### EXERCISE DETAILS
Retype exactly what runs from the first line of the data to the line with "VWash Plus Expert", keeping both of those lines and skipping pictures.

○ ○ ○ ○

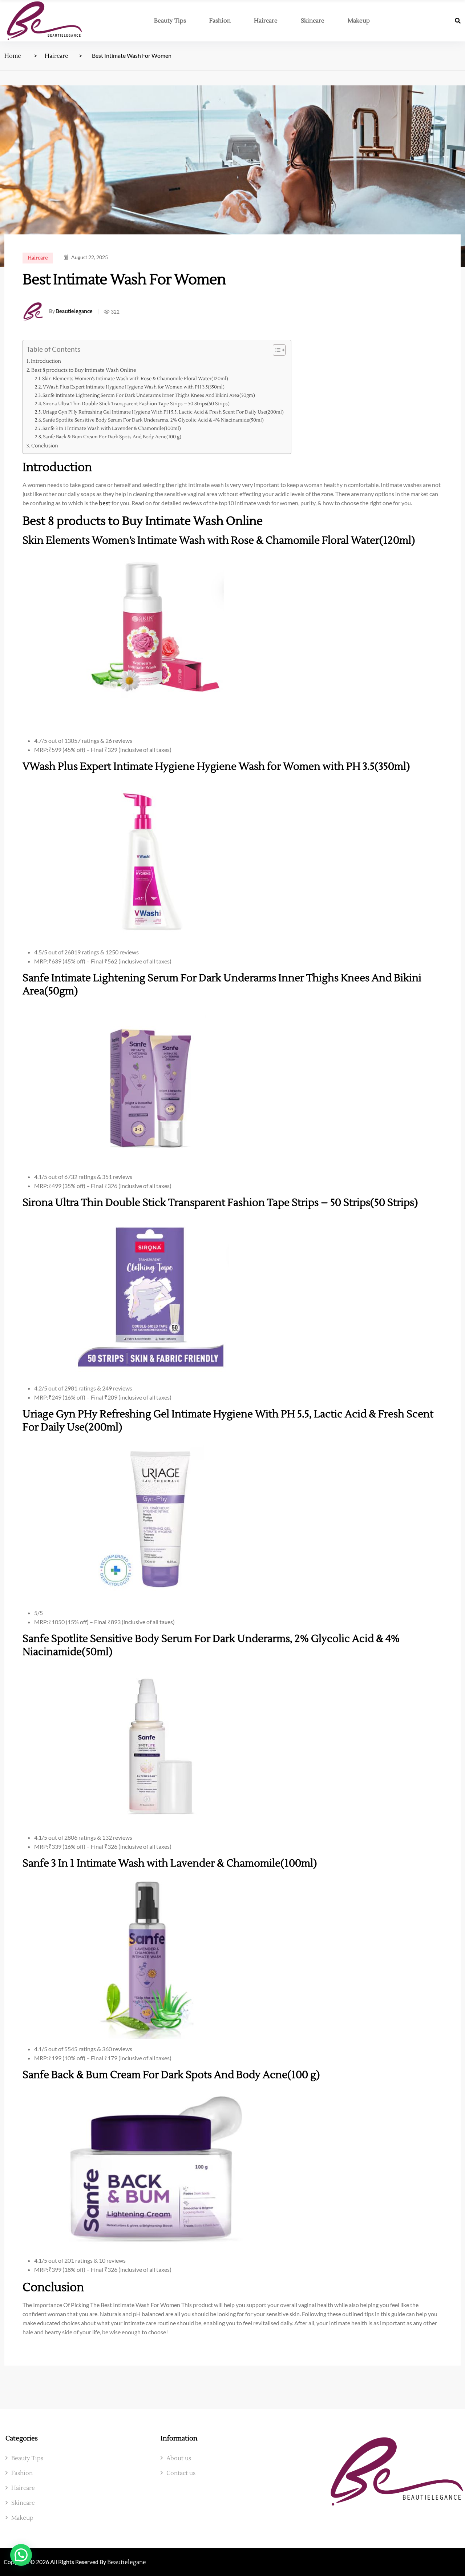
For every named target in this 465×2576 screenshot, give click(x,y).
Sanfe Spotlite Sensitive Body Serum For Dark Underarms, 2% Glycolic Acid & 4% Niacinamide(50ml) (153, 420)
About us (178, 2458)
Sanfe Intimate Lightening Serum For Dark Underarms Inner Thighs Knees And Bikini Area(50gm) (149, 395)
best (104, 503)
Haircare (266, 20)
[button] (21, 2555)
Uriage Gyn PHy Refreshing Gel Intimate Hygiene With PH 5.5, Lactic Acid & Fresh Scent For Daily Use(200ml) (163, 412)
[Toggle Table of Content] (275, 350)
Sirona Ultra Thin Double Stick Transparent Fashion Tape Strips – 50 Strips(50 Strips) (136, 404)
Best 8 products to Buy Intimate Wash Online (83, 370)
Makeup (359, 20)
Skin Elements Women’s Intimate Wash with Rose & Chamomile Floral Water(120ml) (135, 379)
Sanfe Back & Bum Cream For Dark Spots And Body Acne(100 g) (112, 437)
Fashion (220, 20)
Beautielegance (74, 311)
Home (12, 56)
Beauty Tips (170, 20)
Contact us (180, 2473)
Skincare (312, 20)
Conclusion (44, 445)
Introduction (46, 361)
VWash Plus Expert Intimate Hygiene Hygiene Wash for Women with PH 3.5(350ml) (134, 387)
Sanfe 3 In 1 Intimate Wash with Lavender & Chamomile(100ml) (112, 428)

○ ○ ○ ○

### THE ANSWER
For every named target in this 465×2576 screenshot, give click(x,y).
Sanfe Spotlite Sensitive Body Serum For Dark Underarms, 2% Glycolic Acid & 4% Niacinamide(50ml) (153, 420)
About us (178, 2458)
Sanfe Intimate Lightening Serum For Dark Underarms Inner Thighs Knees And Bikini Area(50gm) (149, 395)
best (104, 503)
Haircare (266, 20)
[button] (21, 2555)
Uriage Gyn PHy Refreshing Gel Intimate Hygiene With PH 5.5, Lactic Acid & Fresh Scent For Daily Use(200ml) (163, 412)
[Toggle Table of Content] (275, 350)
Sirona Ultra Thin Double Stick Transparent Fashion Tape Strips – 50 Strips(50 Strips) (136, 404)
Best 8 products to Buy Intimate Wash Online (83, 370)
Makeup (359, 20)
Skin Elements Women’s Intimate Wash with Rose & Chamomile Floral Water(120ml) (135, 379)
Sanfe Back & Bum Cream For Dark Spots And Body Acne(100 g) (112, 437)
Fashion (220, 20)
Beautielegance (74, 311)
Home (12, 56)
Beauty Tips (170, 20)
Contact us (180, 2473)
Skincare (312, 20)
Conclusion (44, 445)
Introduction (46, 361)
VWash Plus Expert Intimate Hygiene Hygiene Wash for Women with PH 3.5(350ml) (134, 387)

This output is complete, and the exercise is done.